Setiap di lima waktunya, maka dirimu hanya mengerjakan ritualitas, tanpa
di barengi kesadaran hati. Laksana keledai yang membawa tumpukan buku
di atas punggungnya.
Inilah sebenarnya orang yang sakit jiwa meski sehat badannya. Ia
berakal, tapi dungu cara berpikirnya. Baginya, setiap melakukan shalat
di lima waktu sudah tuntas melaksanakan shalat sejati. Ia pun merasa
telah gugur kewajibannya saat selesai menunaikan shalat. Sehingga setiap
mengerjakan shalat di lima waktu (subuh, zuhur, ashar, magrib dan
isya`) ia pun di penuhi perbuatan riya` dan munafik. Padahal
shalat yang sejati adalah ibadah kepada Allah – mengikuti perintah-Nya
dan menjauhi setiap larangan-Nya – di sepanjang waktu, tanpa ada jeda.
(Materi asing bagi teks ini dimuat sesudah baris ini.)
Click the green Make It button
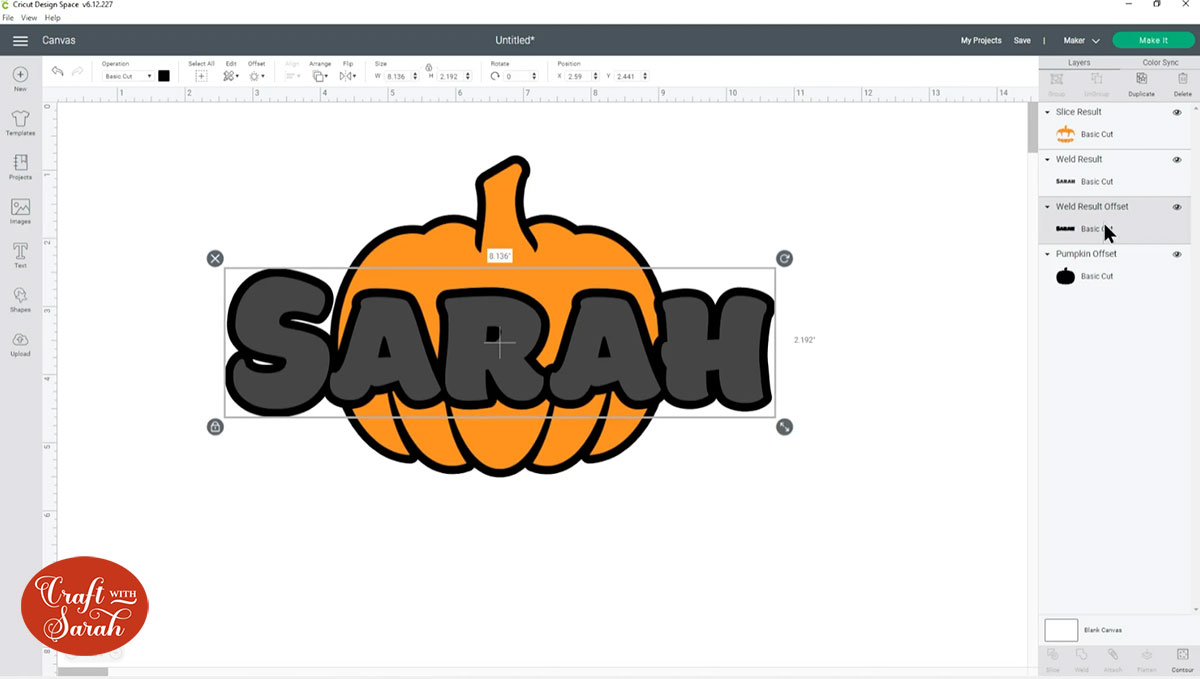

O… Sungguh rugi dan kasihan bagi siapa saja yang terus menunaikan
sembahyang tanpa dibarengi dengan shalat yang hakiki. Sebab, sembahyang
dengan shalat itu tidak sama. Jika sembahnyang itu adalah laporan
seorang hamba kepada Tuhannya di lima waktu, sedangkan shalat adalah
ibadah yang sesungguhnya selama 24 jam dalam sehari. Di setiap detiknya
ia akan selalu mematuhi perintah-Nya dan di semua helaan napas atau
gerak-gerik kehidupan, maka ia pun terus berusaha menjauhi setiap jenis
larangan-Nya dengan kesadaran pekerti.
Ya. Demikianlah Allah tidak sudi mencampur setiap amal dan ibadah
dari hamba-Nya. Jika seseorang hanya mengerjakan sembahyang, maka ia
tetap akan digolongkan sebagai yang mengerjakan sembahyang. Tetapi saat
ia menunaikan shalat di setiap waktu dalam sehari, maka barulah ia di
golongkan sebagai hamba yang mendirikan shalat. Sebab, shalat yang
sejati adalah juga harus menunaikan sembahyang di lima waktunya. Baru
kemudian ia bisa dikatakan telah shalat secara sempurna. Sedangkan
sembahyang baru sebatas laporan seseorang atas perbuatan yang dilakukan
sebelumnya. Itu pun belum tentu di terima, karena apa yang dilaporkan
itu haruslah sesuai dengan ketentuan-Nya yang berlaku. Jika sebelumnya
ia melakukan banyak kebajikan, maka di terimalah amal ibadahnya. Namun,
jika sebelumnya ia hanya melakukan perbuatan yang batil, maka pastilah
tidak akan di terima amalannya itu, alias berdosa.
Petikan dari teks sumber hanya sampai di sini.